La prima si trova in via Guacci Nobile, una di quelle anonime strade fra l’Università e Piazza Nicola Amore, e si chiama la Fontana di Spina Corona più conosciuta dai napoletani come ‘A funtana de’Zizze, perché dalle mammelle della statua di Partenope, (rappresentata nella sua figura di donna- uccello, protettrice della città) sprizzano due getti d’acqua che spengono gli incendi provocati dall’eruzione del Vesuvio.
L’altra del 1869, più maestosa, invece, la raffigura come donna-pesce con la cetra in mano, circondata da animali e piante: in origine la fontana era situata nei giardini antistanti la vecchia Stazione Ferroviaria di Piazza Garibaldi prima di essere trasferita nel 1924 a Piazza Sannazaro a Mergellina.
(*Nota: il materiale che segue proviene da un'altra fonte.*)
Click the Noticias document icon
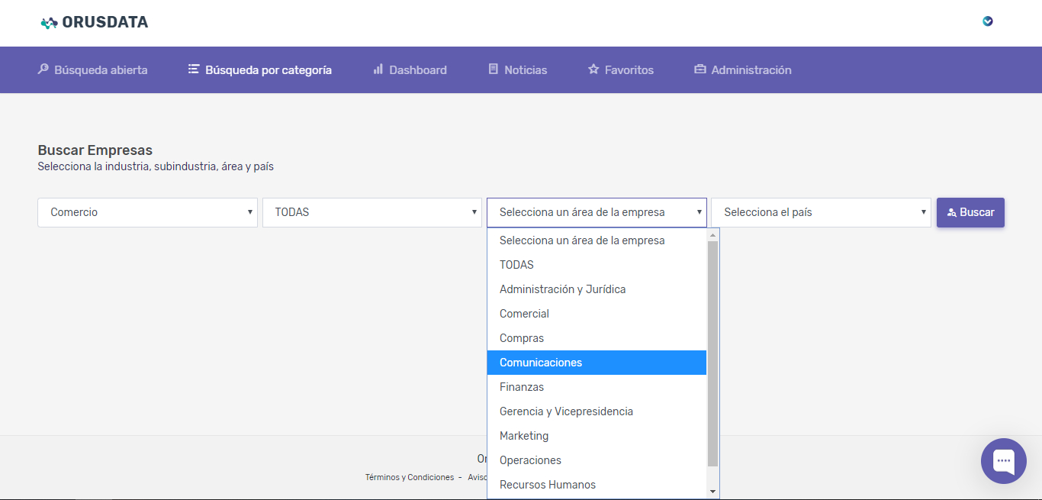 pos(493,69)
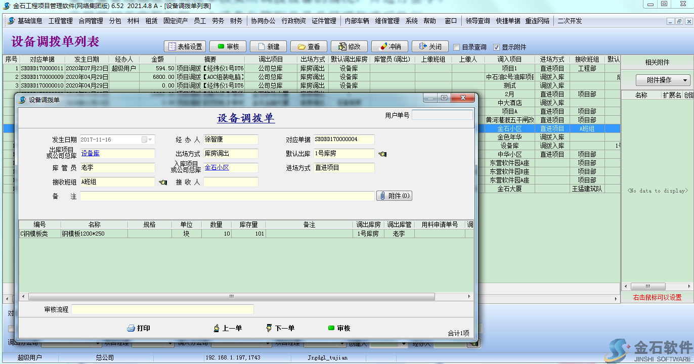Open 查看 to view the selected record
694x364 pixels.
[x=309, y=46]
A Partenope, oltre alla Via sul Lungomare più bello del mondo, è intitolata anche un’altra strada nella zona orientale della città, Corso Sirena nel quartiere Barra, che fino al 1925 era Comune autonomo prima di essere aggregato a Napoli ed aveva nel proprio stemma una Sirena con la testa sovrastata da una corona.
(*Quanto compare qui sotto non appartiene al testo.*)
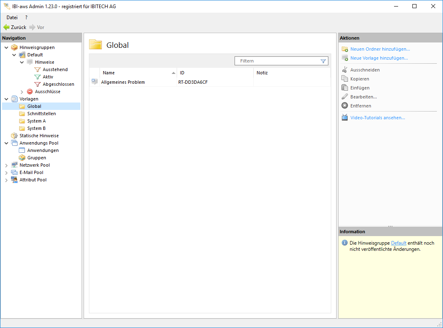Click Neuen Ordner hinzufügen link

click(x=380, y=49)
Sirena dalla voce soave ha fatto di Napoli una città di musica, balli e canzoni e Napoli la riconosce come Madre sua avendole lasciato in eredità l’amore per le note dolci e appassionate.
Ma Partenope è ancora viva e continua a cantare, oggi, grazie ad un progetto in collaborazione fra Università degli studi di Napoli, C.N.R., Museo Archeologico Nazionale di Napoli (MANN) ed altri che hanno creato, nell’ambito di un programma artistico-culturale più ampio, un progetto chiamato Sirena digitale, in cui un ologramma della Sirena canta due canzoni napoletane (Malafemmena e Reginella) anche in inglese e cinese mandarino. L’installazione è visibile proprio presso il MANN.
Partenope è Napoli e Napoli è Partenope: un corpo solo con due anime, noi siamo, come dice Totò, “ Parte-nopei e Parte-napoletani”.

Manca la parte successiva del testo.